● REQUIRED WORK
1: In the piece on selfies going viral, how many retweets does President Obama's re-election tweet have?
2: Pick up the piece on selfies going viral where it stops, and keep writing from its final sentence.

● SELECTED EXTRACT
SELFIES GO VIRAL
What is the most retweeted tweet of all time?
What was the most viral content of 2014?
What do the previous two questions have in common?
The answer to both is a selfie. Ellen’s selfie at the Oscar’s with a group of nominated actors and actresses, to be more specific.
A selfie is defined as an “image of oneself taken by oneself using a digital camera especially for posting on social networks”. The second part of the equation, about posting on social networks, is what makes a selfie a dynamic bit of self marketing content.
People view selfies as pointless, narcissistic, and well, self-indulgent. And while that may be true, selfies do have a purpose. And selfies work – they get attention, engagements, and interaction.
Ellen’s selfie has been retweeted more than 3 million times, making the most retweeted tweet ever. The previous record holder was President Obama’s re-election tweet, which has 750,000 retweets.
Ellen’s tweet beat that record in half an hour.

● SUPPLIED DATA
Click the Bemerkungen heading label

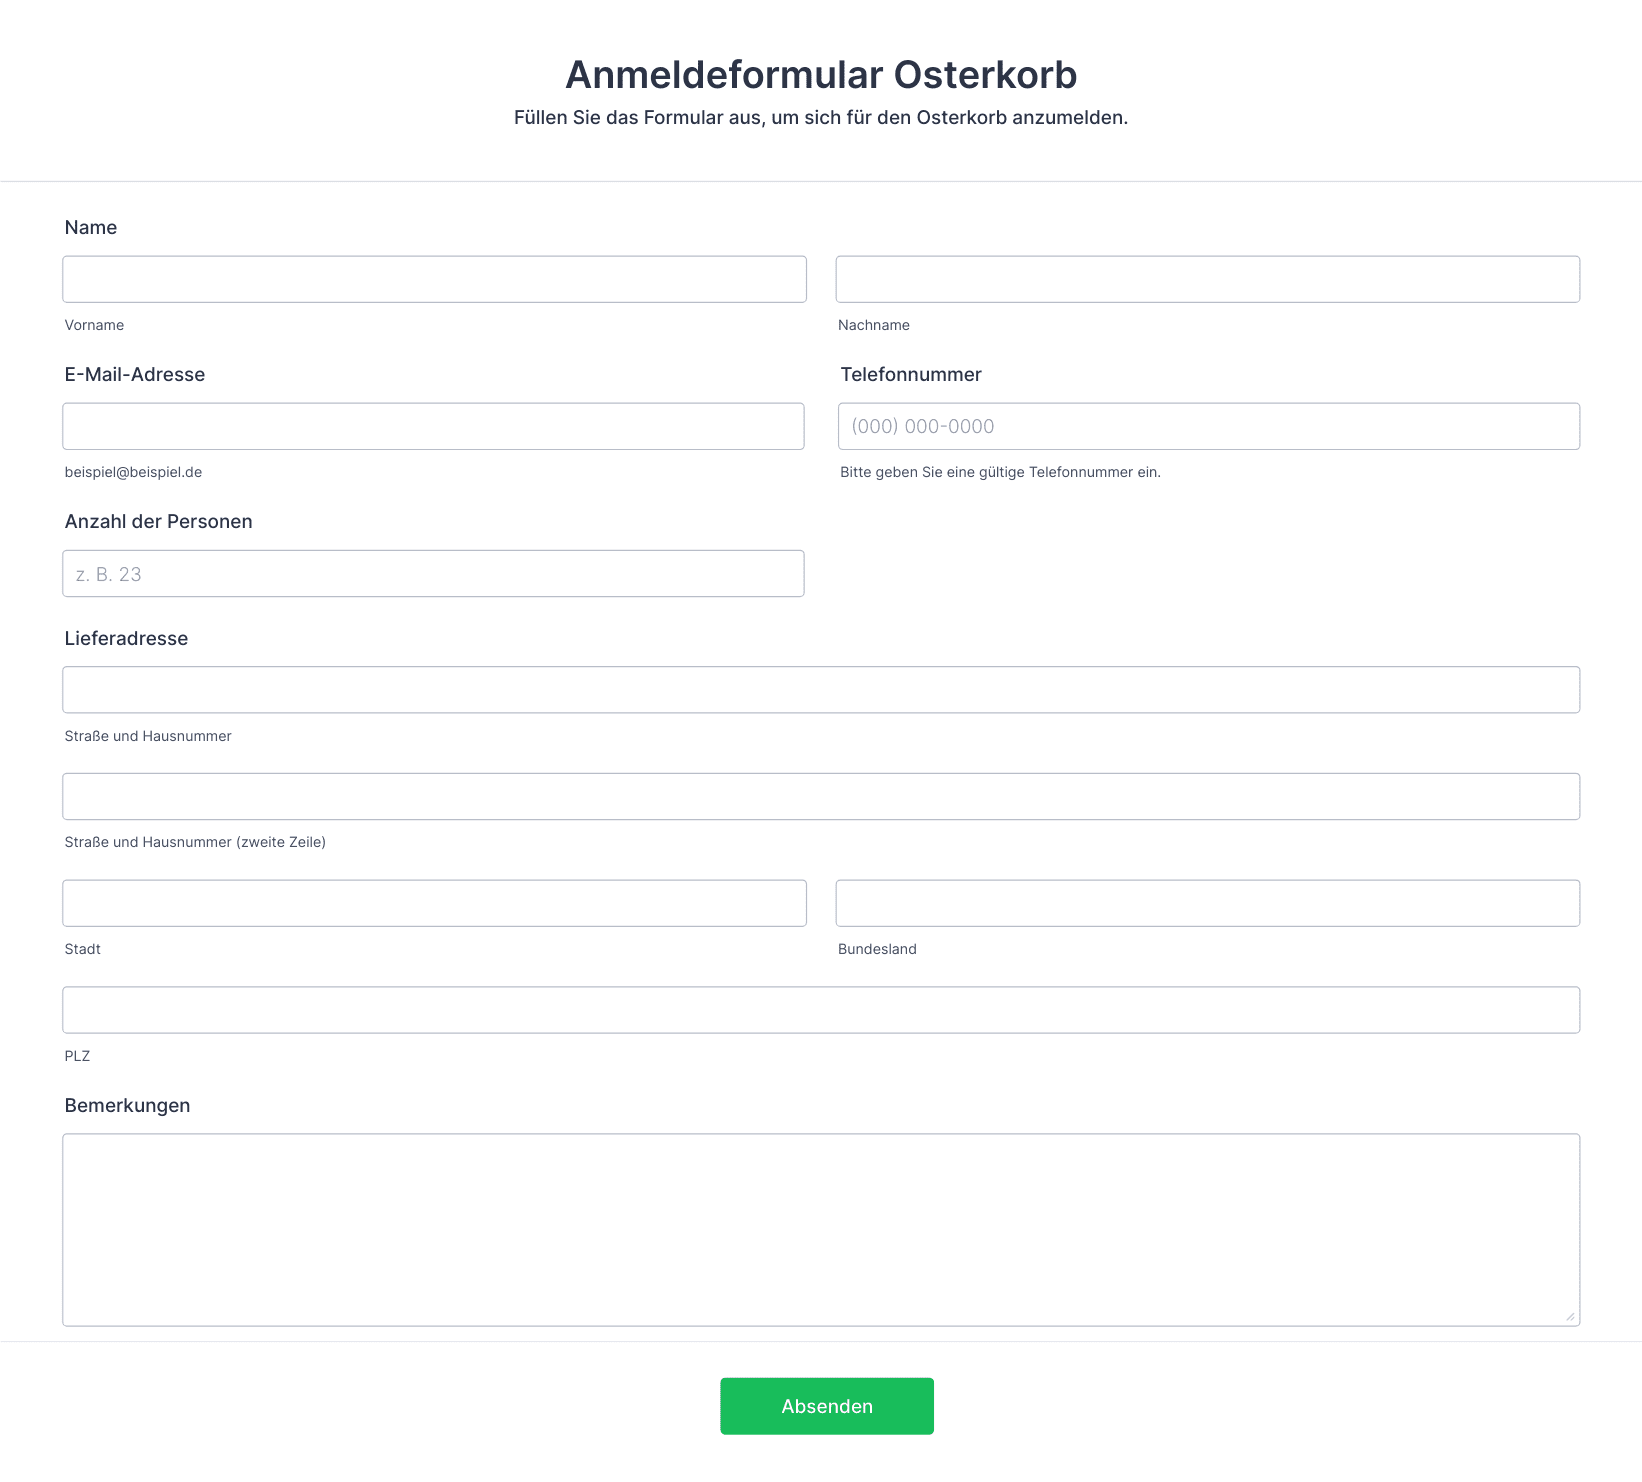pos(127,1105)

● RESPONSES PER TASK
1: 750,000 retweets.

2:
SELFIES GENERATE REVENUE
According to Maurice Levy, CEO of Publicis, Ellen’s selfie is worth $1 billion to Samsung, the smartphone she took the photo with. Consider that it was created ostensibly for free and spread across a free platform, it represents an infinite return on investment.
Brands hire marketing firms for millions of dollars to get this type of interaction and virality.
Ellen did it better than anyone. And it didn’t cost a thing.
SELFIES FOLLOW A TRADITIONAL MARKETING TRAJECTORY
What started out as a grassroots movement of people taking pictures of themselves to put on Twitter and Instagram is now monetized. When the Boston Red Sox visited the White House, David Ortiz took a selfie with President Obama on his Samsung Note 3. Samsung played up the connection, which drew the ire of the White House.
But it got engagements and interactions. It got attention. As far as marketing plans go, it worked.
SELFIES ARE THE FUTURE OF MARKETING
There are 145 million images on Instagram with a #selfie tag. Just by sheer numbers alone, selfies represent a huge audience.
Outside of Samsung, many brands have already explored selfies as a means to marketing. Axe Deodorant launched a campaign featuring kissing couples uploading selfies, which resulted in 34,000 hashtagged tweets.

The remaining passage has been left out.